A/R Invoice Journal Entry

In SAP Business One, a journal entry is automatically posted for many documents during the sales, purchasing and inventory processes.

Now let us assume for a moment that we are in a non-perpetual inventory system in order to keep our example simple. In that case, in our sales process example, the A/R Invoice automatically creates the following journal entry:

  • There is a debit to the customer account for the total price of the sale.
  • There is a credit to the tax account for sales tax and a credit to the revenue account for the sales price (excluding tax).

You have the option to split the journal entry posting by document lines. That is, rows with the same G/L accounts are not grouped in the created journal entry. One row in a journal entry is linked to one row in the marketing document.

To enable this option, in the Document Settings window, under the General tab, choose the Split option in the Split Journal Entry Posting by Document Lines field.

Let us focus on the debit side. Each transaction registered for the customer affects the customer account balance. Now let us look at the customer account in more detail.

The Account Balance

This is an example of the customer account.

The account balance represents the difference between the total debit transactions and the total credit transactions recorded for that account.

The transaction summary or the balance of a certain G/L account or business partner is the initial information the accounting system can provide about the business.

In the graphic, we see that the total debits are greater than the total credits, so the account has a debit balance.

Previously, we mentioned that in each journal entry a certain account increases value and another decreases value, resulting in the recording of balancing debit side and credit side postings.

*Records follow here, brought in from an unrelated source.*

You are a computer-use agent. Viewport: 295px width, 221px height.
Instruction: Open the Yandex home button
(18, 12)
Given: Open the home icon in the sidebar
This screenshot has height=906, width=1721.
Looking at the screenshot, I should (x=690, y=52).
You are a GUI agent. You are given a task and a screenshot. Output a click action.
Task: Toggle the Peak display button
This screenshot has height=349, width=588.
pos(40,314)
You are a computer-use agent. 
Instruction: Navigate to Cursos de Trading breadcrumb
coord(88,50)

The effect on the account balance would be:

  • Assets, Expenses, and Drawings accounts are generally in debit.
  • Liability, Revenue, and Capital (Equity) accounts are generally in credit.

Account Types

Here, we see the typical account balance of the different account types.

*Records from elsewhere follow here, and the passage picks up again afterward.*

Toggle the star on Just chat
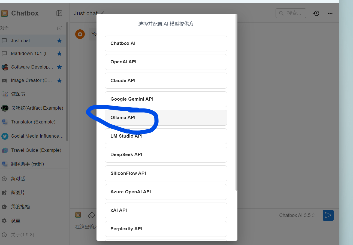Screen dimensions: 353x245 tap(59, 41)
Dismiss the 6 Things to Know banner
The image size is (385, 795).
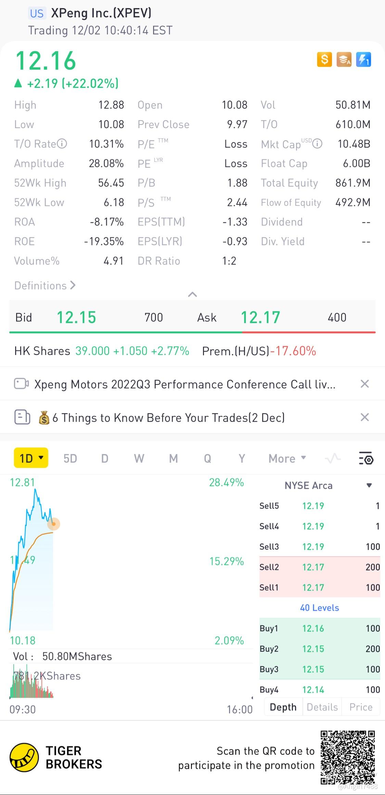(365, 417)
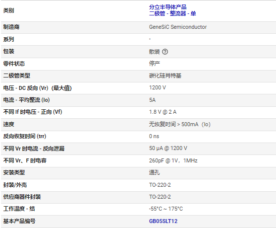276x228 pixels.
Task: Click the 50 µA @ 1200 V leakage value
Action: (168, 148)
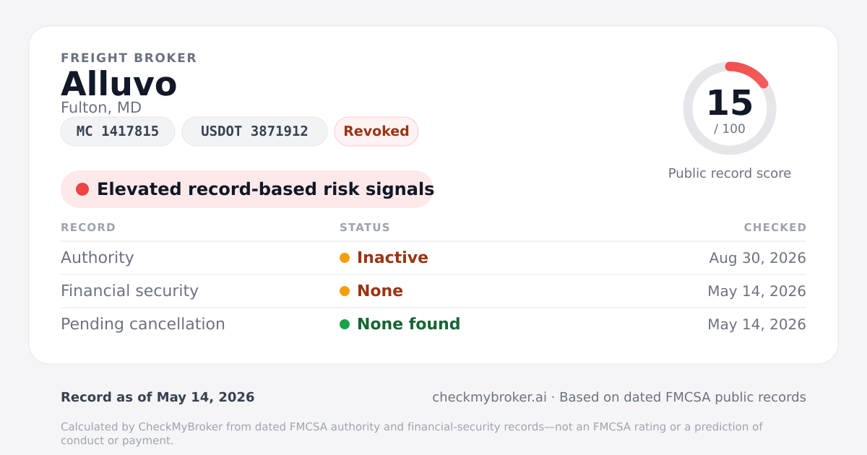Select the MC 1417815 badge
This screenshot has height=455, width=867.
tap(118, 131)

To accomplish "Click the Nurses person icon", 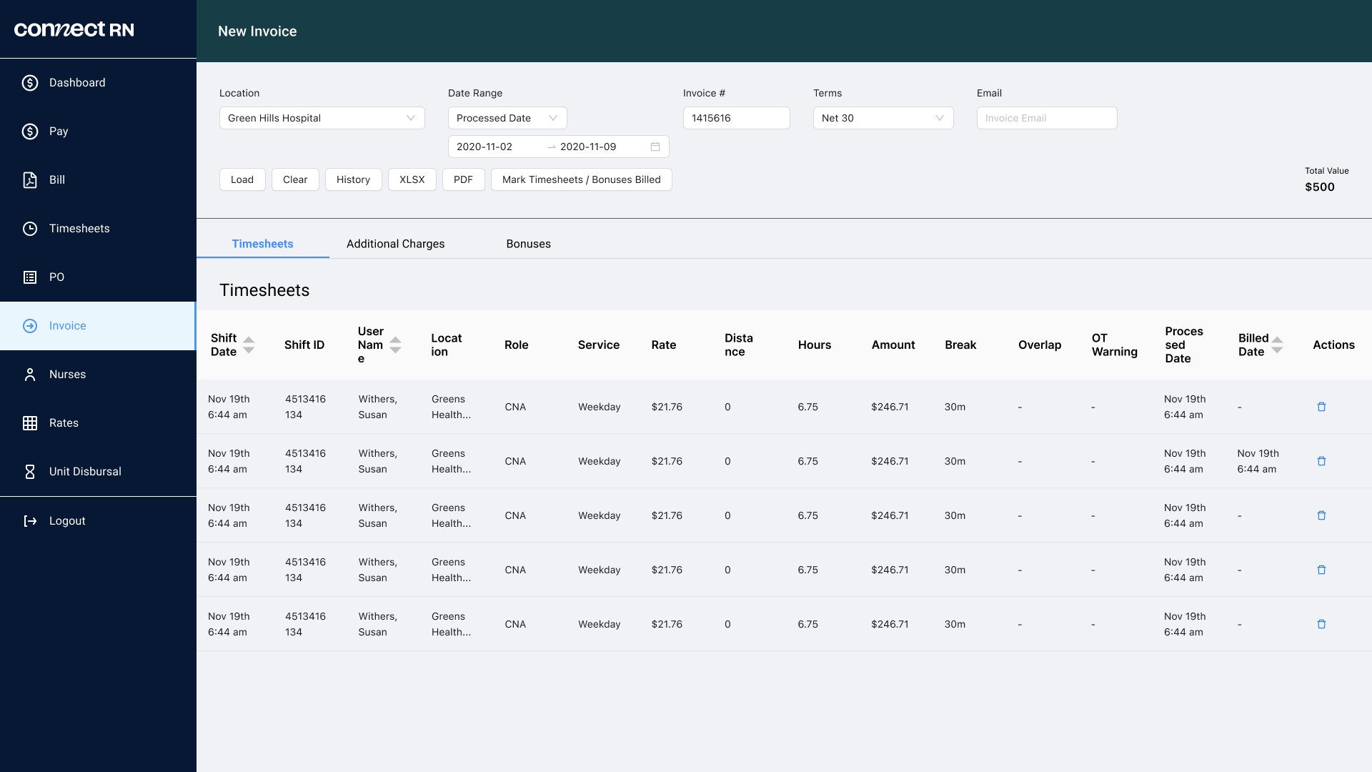I will [x=30, y=375].
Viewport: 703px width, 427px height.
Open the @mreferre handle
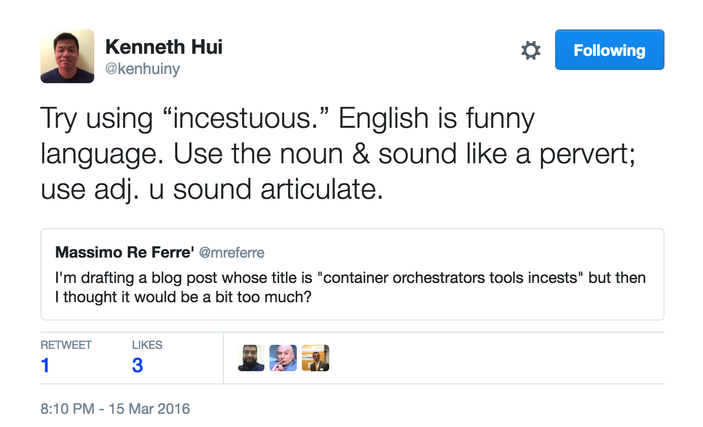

For example, let us look at the value exchange for assets and liabilities.

For assets:

  • Debit transactions always increase the asset value.
  • Credit transactions always decrease the asset value.

For liabilities:

  • Credit transactions always increase the liability.
  • Debit transactions always decrease the liability.

We will discuss the different account types in another course.

Value Exchange: Reflection Question

In a typical A/R invoice, what is the effect of the debit and credit amounts on the involved account balances?

Once again we will make some assumptions to keep the example simple: Let us assume that the customer is tax exempt and that this is a non-perpetual inventory system.

Value Exchange: Answer

The answer is that the two accounts increase their values.

The customer account is considered an asset so any debit to this account increases the account's value.

A credit to the revenue account, as we saw on the previous slide, increases the account's value.

Note that you can preview the corresponding journal entry posting and the involved accounts before you add a document that generates journal entry. You can do so by choosing the Journal Entry Preview icon from the toolbar or by right click the document and choosing the Journal Entry Preview option.

Summary

Here are some key points to take away:

  • The account balance represents the difference between the total debit transactions and the total credit transactions recorded for that account.
  • In each journal entry a certain account increases value and another decreases value and the debit side and the credit side balance.
  • Assets, Expenses, and Drawings accounts are generally in debit.
  • Liability, Revenue, and Capital (Equity) accounts are generally in credit.